# A Christmas Carol



## Drac (Dec 11, 2006)

I would be interested in knowing what versions of that time honored classic is your favorite..


----------



## Brian R. VanCise (Dec 11, 2006)

For me it is the one with Patrick Stewart.  In my opinion he is a very, very good actor.


----------



## CoryKS (Dec 11, 2006)

George C. Scott is Patton, period.  Might as well remake the Grinch with R. Lee Ermey.  _Merry ----- Christmas, you maggots!_


----------



## exile (Dec 11, 2006)

For me, Alastair Simm will always be the defining Scrooge... but my second choice you don't have in your poll: the Muppet Christmas Carol with Michael Caine. How could you leave it out??? :wah:


----------



## terryl965 (Dec 11, 2006)

Patrick Stewart I really like that one


----------



## MA-Caver (Dec 11, 2006)

Well I for one love the musical version (1970 Scrooge) with Albert Finney in the title role and Alec (Obi-wan) Guinness as his partner (in life) Jacob Marley. While it's camp as far as the songs go... the story line and the ghosts are portrayed wonderfully by Edith Evans (past) and Kenneth Moore (present). 

This is a snippet of a review of the movie... some very salient points made... 

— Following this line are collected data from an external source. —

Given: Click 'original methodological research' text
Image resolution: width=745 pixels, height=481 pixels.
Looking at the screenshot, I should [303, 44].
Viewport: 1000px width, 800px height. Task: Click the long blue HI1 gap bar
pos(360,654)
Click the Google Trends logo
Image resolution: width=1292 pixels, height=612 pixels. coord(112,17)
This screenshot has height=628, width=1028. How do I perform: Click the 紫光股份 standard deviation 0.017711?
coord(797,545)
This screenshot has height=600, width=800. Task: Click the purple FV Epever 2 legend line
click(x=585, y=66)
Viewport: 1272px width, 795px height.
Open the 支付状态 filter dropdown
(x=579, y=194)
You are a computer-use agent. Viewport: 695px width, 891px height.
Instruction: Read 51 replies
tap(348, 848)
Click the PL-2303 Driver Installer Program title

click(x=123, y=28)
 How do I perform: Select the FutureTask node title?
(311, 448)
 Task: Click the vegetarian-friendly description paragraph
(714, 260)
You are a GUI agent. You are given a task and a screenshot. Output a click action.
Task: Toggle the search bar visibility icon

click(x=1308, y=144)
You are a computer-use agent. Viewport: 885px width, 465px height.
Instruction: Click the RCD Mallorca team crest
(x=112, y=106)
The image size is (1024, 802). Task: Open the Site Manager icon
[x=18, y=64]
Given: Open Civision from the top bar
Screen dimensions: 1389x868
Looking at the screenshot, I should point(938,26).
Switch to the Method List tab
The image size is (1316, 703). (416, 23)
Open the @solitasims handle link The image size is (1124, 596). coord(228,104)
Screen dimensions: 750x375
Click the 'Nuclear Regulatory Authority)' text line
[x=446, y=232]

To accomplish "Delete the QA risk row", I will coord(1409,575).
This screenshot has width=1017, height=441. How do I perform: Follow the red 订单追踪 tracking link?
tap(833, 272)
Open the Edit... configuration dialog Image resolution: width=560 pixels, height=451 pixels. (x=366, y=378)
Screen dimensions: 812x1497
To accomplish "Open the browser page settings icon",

> http://www.popmatters.com/pm/blogs/shortends_post/7831/short-cuts-forgotten-gems-scrooge-1970
> At only 34 years of age, Albert Finney is absolutely brilliant in this film, giving perhaps one of his best Method performances. Some could confuse the occasional theatrics and desire to be even more direct with the role as over-the-top histrionics. But remember what was just said before&#8212;Finney was only _thirty-four_ at the time he made this movie, and never once do we doubt Scrooge&#8217;s position, age, or resentment. Indeed, when we see the older and younger Ebenezer together during a Christmas Past flashback, we are taken aback for a moment by how startling the actor&#8217;s transformation is. Hunchbacked, barking his orders in bitter bon mots, and contorting his face in an attempt to hide all the hidden pain he is feeling, Finney is fabulous, the main reason why any fan of A Christmas Carol would want to visit this song-filled retelling. With a remaining cast that is equally adept at playing both the seriousness and the celebration of the story, you will probably not find a better performed version of this tale anywhere.
> 
> Another plus for Scrooge is its attention to terror. Other versions of the Dickens tale forget that it is *supposed to be a ghost story*, a spook show in which ethereal elements conspire to convert a penny-pinching soul. Instead of serving the spiritual aspects to heighten the horror, many of these miscues downplay the phantasms for a more syrupy, saccharine take. Thankfully, Scrooge avoids this silly soft soap to give their take on A Christmas Carol some spectral teeth. As the ghost of Jacob Marley, Alec Guinness is brilliant, bringing a resigned evil to the role of the messenger of the macabre. His Marley even manages to survive a forgettable song to guide the scared but surly grouch through a whirlwind of creepy spooks (the effects are very good for pre-CGI creations). Though the last act journey to Hell seems a tad out of place (obviously used to really get the message across about Scrooge&#8217;s afterlife fate), it is this decision to heighten, not hide, the horror that makes Scrooge such a sweet, substantive seasonal treat.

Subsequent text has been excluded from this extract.